SOURCE EXCERPT:
Considered to be one of the most desperate slum areas in South Asia, Lyari is also the oldest locality of Pakistan’s sprawling, unpredictable and edgy metropolis, Karachi.

In the last decade or so, Lyari has constantly been appearing in the news whenever Karachi erupts into ethnic or gang-related violence. This is not to suggest that this area was a bastion of peace before the 2000s; but it is true that the political and criminal violence emerging within and from Lyari in the last 10 years has had a bigger impact on Karachi than ever before.

Criminal gangs dealing in drugs, guns, kidnapping and land scams with some of them even enjoying patronage from assorted political outfits and groups are a common sight in the narrow, crooked and overpopulated streets of Lyari.

But all this was not a sudden phenomenon emerging in the last decade or so. Nor is this all what Lyari is about.

Lyari also has a rich political and cultural history; a history that, rather ironically, has to be understood for anyone trying to make head or tails of the constant social and political turmoil and strife this large, awkward locality has been experiencing almost on a daily basis now.

First in line

Lyari is by far the oldest locality of Karachi having begun life centuries ago as a small fishing village.

Lyari in early 19th century.

The locality always had a large Afro-Indian/Pakistani population (Sheedis).

The Sheedis are believed to be the descendants of slaves, sailors, servants and merchants from East Africa who arrived between 1200 and 1900 AD.

In what is today Pakistan, these slaves largely settled along the Markran Coast in Balochistan (they are also called Makranis) and in lower Sindh.

Linguistically, they speak variations of Balochi and Sindhi and (in Karachi) they are also known to have created a distinct dialect of Urdu referred to as ‘Makrani’ in which Urdu words are mixed with Balochi and Sindhi expressions and even popular English terms, manly picked up from British and US films and TV series, are also regularly used, mostly in a tongue-in-cheek way.

Most Sheedis in Karachi were and still are associated with the fishing business (as fishermen, sailors and small boat operators). They also constitute the largest labour force employed at the Karachi port and harbour.

Over the years, especially after the creation of Pakistan in 1947, Lyari also began to witness the influx of Pushtuns, Sindhis and Mohajirs (including Memons) and (in the last 30 years), many working-class Afghans, Bengalis and Burmese migrants have also settled here.

The area is a working-class reflection of the stunning ethnic, religious and sectarian diversity that is the hallmark of Karachi’s bulging cosmopolitanism and indigenous secularism.

But Lyari is also the area that hardly benefited from the industrial growth and economic progress that Karachi enjoyed between the 1950s and early 1980s.

In fact by the late 1960s Lyari was well on its way to becoming a modern, urban slum.

The right stuff

But all this did not just produce a locality riddled with only crime, violence and economic desperation. The equation of poverty, overpopulation, diversity, crime, radical politics and the presence of a majority having a proud African lineage also gave birth to a working-class polity, spirituality and aesthetics that have generated a unique cultural scenario.

A young Lyari girl in a traditional ‘Makrani dress’ at a wedding. –Photo courtesy South Asia News.

It is this mix that has correctly painted a perception of Makranis as being open-minded, large-hearted, hard-working people who speak a distinct slang-riddled version of street-Urdu and are passionate about football, boxing and the movies.

INSTRUCTIONS:
a - Turn the paragraph of the Lyari passage that begins "Over the years, especially after the creation of Pakistan" into a short bulleted list that keeps its main facts.
b - Print the section of the Lyari passage starting with "But Lyari is" and going on through "South Asia News.", word for word.
The stored records have no part in this work.

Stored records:
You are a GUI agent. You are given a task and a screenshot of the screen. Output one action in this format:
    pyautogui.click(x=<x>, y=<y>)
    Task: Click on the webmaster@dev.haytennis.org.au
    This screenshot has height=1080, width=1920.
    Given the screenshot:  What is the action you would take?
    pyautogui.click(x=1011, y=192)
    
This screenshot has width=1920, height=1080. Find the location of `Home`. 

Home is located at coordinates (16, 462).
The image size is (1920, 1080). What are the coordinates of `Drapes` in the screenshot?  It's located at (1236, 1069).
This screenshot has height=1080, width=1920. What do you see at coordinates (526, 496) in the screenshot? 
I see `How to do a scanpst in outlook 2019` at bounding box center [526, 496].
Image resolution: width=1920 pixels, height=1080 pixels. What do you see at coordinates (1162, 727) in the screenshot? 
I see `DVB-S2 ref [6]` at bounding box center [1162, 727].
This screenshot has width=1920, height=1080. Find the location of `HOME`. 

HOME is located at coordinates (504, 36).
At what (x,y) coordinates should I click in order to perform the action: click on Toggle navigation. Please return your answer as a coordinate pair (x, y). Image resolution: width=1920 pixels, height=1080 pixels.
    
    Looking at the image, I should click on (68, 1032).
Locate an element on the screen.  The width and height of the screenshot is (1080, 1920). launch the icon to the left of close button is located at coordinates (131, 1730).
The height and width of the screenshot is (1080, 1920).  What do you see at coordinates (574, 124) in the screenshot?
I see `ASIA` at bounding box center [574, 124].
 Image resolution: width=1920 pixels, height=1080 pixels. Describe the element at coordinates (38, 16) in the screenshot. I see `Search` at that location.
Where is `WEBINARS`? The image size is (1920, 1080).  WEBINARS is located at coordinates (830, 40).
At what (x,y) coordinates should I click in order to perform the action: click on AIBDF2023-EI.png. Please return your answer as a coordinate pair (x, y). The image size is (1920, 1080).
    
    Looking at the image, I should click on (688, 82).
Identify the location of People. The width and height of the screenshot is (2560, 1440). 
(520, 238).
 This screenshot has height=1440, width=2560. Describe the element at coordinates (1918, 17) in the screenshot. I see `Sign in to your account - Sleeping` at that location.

SOLUTIONS PER TASK:
a -
- Lyari saw an influx of Pushtuns, Sindhis and Mohajirs (including Memons), especially after Pakistan was created in 1947.
- In the last 30 years, many working-class Afghan, Bengali and Burmese migrants have also settled there.

b -
But Lyari is also the area that hardly benefited from the industrial growth and economic progress that Karachi enjoyed between the 1950s and early 1980s.

In fact by the late 1960s Lyari was well on its way to becoming a modern, urban slum.

The right stuff

But all this did not just produce a locality riddled with only crime, violence and economic desperation. The equation of poverty, overpopulation, diversity, crime, radical politics and the presence of a majority having a proud African lineage also gave birth to a working-class polity, spirituality and aesthetics that have generated a unique cultural scenario.

A young Lyari girl in a traditional ‘Makrani dress’ at a wedding. –Photo courtesy South Asia News.